> **Provided material**
============================================================

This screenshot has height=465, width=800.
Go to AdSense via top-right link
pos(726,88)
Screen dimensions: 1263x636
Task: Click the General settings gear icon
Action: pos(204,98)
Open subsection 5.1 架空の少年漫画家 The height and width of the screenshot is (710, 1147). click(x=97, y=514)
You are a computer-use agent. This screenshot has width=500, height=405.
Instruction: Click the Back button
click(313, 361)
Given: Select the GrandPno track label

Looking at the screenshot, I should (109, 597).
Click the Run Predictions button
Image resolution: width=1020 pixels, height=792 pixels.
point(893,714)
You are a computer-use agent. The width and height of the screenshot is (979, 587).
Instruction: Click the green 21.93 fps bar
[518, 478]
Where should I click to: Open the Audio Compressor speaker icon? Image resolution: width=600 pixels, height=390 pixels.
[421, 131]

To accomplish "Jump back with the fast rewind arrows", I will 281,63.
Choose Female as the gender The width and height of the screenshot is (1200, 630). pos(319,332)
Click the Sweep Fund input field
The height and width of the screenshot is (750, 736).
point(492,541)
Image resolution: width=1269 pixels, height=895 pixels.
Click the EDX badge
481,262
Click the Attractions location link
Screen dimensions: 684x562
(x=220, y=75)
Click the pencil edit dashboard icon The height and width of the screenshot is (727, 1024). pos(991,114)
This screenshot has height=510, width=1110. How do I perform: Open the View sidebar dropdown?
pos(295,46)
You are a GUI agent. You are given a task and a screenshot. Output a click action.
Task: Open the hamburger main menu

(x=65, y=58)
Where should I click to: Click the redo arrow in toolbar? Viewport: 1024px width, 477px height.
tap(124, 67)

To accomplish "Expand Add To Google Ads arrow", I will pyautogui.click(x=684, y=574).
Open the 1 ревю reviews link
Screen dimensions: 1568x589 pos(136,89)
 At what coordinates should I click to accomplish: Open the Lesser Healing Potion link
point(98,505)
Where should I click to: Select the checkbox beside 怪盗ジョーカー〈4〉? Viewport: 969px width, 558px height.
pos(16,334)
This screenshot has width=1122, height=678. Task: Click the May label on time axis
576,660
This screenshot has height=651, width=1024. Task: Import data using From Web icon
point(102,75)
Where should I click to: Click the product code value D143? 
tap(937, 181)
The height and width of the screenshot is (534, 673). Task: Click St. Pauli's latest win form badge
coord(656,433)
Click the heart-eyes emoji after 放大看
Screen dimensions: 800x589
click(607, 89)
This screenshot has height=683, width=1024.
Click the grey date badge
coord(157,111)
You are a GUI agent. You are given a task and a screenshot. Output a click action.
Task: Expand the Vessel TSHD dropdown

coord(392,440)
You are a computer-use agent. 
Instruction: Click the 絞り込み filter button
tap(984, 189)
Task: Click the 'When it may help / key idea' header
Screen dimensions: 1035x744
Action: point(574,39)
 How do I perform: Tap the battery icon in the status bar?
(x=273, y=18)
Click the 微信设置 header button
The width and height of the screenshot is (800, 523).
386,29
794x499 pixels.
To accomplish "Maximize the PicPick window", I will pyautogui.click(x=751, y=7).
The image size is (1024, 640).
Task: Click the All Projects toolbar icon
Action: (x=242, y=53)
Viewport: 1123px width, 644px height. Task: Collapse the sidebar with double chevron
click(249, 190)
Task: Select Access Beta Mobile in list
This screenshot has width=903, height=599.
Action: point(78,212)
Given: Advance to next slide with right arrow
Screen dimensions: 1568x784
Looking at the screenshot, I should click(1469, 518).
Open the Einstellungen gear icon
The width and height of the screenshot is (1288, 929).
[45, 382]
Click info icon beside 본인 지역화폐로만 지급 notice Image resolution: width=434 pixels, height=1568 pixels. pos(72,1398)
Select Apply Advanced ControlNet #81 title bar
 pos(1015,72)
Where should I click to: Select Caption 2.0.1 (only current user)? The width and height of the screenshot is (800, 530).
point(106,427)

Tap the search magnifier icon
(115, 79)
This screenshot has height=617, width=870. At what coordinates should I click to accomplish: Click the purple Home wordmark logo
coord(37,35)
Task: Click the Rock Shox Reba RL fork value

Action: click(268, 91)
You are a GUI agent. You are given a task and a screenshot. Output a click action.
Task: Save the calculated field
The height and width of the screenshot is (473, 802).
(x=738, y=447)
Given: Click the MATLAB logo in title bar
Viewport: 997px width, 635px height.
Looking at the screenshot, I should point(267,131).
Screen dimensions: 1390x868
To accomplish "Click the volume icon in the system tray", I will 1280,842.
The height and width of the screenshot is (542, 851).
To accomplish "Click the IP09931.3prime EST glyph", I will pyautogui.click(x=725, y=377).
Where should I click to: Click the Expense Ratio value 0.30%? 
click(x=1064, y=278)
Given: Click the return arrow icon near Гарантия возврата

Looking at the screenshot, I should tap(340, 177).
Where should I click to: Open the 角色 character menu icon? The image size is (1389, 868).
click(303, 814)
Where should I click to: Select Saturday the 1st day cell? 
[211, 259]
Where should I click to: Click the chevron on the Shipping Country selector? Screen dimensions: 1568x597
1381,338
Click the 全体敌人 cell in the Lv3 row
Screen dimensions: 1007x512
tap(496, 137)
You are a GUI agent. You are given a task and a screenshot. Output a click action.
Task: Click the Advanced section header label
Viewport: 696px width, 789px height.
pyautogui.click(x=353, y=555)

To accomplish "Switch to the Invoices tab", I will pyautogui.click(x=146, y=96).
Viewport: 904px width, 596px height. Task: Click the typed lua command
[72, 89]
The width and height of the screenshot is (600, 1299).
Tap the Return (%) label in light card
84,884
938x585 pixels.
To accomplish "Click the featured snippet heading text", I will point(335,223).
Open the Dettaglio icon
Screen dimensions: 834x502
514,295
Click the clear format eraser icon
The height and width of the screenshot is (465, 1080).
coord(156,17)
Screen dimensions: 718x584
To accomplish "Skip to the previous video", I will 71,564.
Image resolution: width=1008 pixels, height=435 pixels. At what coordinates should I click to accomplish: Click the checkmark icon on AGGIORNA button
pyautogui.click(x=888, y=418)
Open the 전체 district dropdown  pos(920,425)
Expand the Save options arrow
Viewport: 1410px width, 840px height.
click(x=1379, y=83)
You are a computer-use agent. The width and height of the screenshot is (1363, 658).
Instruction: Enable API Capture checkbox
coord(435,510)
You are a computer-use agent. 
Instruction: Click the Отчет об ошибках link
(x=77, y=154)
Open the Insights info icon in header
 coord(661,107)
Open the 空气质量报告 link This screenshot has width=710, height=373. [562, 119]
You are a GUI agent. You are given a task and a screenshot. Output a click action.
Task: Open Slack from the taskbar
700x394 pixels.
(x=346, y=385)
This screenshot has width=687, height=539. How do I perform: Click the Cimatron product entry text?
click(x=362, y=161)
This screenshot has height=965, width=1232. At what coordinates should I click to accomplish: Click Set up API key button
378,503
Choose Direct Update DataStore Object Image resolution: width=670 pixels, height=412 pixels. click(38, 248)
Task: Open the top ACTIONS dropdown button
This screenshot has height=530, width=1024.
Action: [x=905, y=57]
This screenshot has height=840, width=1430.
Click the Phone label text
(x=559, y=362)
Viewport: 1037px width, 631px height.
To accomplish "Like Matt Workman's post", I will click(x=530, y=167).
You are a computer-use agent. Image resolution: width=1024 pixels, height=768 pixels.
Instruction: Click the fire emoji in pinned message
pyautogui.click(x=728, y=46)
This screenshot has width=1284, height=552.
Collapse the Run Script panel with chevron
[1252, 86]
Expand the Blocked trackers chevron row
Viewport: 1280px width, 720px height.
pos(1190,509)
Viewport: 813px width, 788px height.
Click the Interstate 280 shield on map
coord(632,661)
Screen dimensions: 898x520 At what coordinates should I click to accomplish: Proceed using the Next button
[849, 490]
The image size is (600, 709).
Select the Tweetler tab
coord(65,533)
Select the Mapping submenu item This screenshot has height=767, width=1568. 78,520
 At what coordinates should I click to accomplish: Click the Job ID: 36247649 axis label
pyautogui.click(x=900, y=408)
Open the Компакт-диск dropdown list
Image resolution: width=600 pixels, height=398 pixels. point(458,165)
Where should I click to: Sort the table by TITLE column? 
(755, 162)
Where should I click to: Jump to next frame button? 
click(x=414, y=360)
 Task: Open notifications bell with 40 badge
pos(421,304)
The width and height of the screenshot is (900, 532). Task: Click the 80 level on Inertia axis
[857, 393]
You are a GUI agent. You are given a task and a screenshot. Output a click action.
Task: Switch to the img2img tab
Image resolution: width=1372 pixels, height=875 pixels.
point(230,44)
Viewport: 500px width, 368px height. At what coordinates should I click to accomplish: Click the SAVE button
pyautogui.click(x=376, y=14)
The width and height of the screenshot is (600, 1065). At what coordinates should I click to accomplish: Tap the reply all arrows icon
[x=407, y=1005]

============================================================

> **Task to carry out**
Copy all lines of the listing above that contain the string "computer".

> **Exercise answer**
You are a computer-use agent. This screenshot has width=500, height=405.
You are a computer-use agent. The width and height of the screenshot is (979, 587).
You are a computer-use agent. 
You are a computer-use agent. The width and height of the screenshot is (1363, 658).
You are a computer-use agent. 
You are a computer-use agent. Image resolution: width=1024 pixels, height=768 pixels.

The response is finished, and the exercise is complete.